■ TASK DIRECTIONS: Copy every line of the listing below without changing a single character.

Collected data
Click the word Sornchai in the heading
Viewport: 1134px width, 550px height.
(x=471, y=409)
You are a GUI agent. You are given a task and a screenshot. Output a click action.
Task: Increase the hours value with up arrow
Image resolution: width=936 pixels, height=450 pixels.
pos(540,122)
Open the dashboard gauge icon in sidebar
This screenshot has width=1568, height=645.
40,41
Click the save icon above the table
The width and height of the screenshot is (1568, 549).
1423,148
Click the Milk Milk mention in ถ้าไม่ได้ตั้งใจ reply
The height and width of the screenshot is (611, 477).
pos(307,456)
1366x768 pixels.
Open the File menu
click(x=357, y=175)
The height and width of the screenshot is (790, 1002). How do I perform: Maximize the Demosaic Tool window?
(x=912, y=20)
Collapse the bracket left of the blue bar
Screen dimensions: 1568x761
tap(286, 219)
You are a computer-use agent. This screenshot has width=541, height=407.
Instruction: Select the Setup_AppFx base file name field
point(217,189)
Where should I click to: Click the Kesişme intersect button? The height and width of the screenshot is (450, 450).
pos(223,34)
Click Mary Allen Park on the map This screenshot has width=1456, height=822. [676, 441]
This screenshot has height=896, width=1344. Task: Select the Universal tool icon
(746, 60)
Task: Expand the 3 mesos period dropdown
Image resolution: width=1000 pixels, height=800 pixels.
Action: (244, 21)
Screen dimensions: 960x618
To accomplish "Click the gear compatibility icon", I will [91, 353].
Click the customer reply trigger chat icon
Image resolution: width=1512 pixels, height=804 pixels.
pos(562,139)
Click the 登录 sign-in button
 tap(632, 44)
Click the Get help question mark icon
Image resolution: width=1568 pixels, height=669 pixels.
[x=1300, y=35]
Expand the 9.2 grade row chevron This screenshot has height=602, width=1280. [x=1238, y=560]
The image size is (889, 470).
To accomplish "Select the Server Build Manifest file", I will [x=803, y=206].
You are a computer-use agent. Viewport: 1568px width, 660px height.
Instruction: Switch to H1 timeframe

■ RIGHT ANSWER:
Click the word Sornchai in the heading
Viewport: 1134px width, 550px height.
(x=471, y=409)
You are a GUI agent. You are given a task and a screenshot. Output a click action.
Task: Increase the hours value with up arrow
Image resolution: width=936 pixels, height=450 pixels.
pos(540,122)
Open the dashboard gauge icon in sidebar
This screenshot has width=1568, height=645.
40,41
Click the save icon above the table
The width and height of the screenshot is (1568, 549).
1423,148
Click the Milk Milk mention in ถ้าไม่ได้ตั้งใจ reply
The height and width of the screenshot is (611, 477).
pos(307,456)
1366x768 pixels.
Open the File menu
click(x=357, y=175)
The height and width of the screenshot is (790, 1002). How do I perform: Maximize the Demosaic Tool window?
(x=912, y=20)
Collapse the bracket left of the blue bar
Screen dimensions: 1568x761
tap(286, 219)
You are a computer-use agent. This screenshot has width=541, height=407.
Instruction: Select the Setup_AppFx base file name field
point(217,189)
Where should I click to: Click the Kesişme intersect button? The height and width of the screenshot is (450, 450).
pos(223,34)
Click Mary Allen Park on the map This screenshot has width=1456, height=822. [676, 441]
This screenshot has height=896, width=1344. Task: Select the Universal tool icon
(746, 60)
Task: Expand the 3 mesos period dropdown
Image resolution: width=1000 pixels, height=800 pixels.
Action: (244, 21)
Screen dimensions: 960x618
To accomplish "Click the gear compatibility icon", I will [91, 353].
Click the customer reply trigger chat icon
Image resolution: width=1512 pixels, height=804 pixels.
pos(562,139)
Click the 登录 sign-in button
 tap(632, 44)
Click the Get help question mark icon
Image resolution: width=1568 pixels, height=669 pixels.
[x=1300, y=35]
Expand the 9.2 grade row chevron This screenshot has height=602, width=1280. [x=1238, y=560]
The image size is (889, 470).
To accomplish "Select the Server Build Manifest file", I will [x=803, y=206].
You are a computer-use agent. Viewport: 1568px width, 660px height.
Instruction: Switch to H1 timeframe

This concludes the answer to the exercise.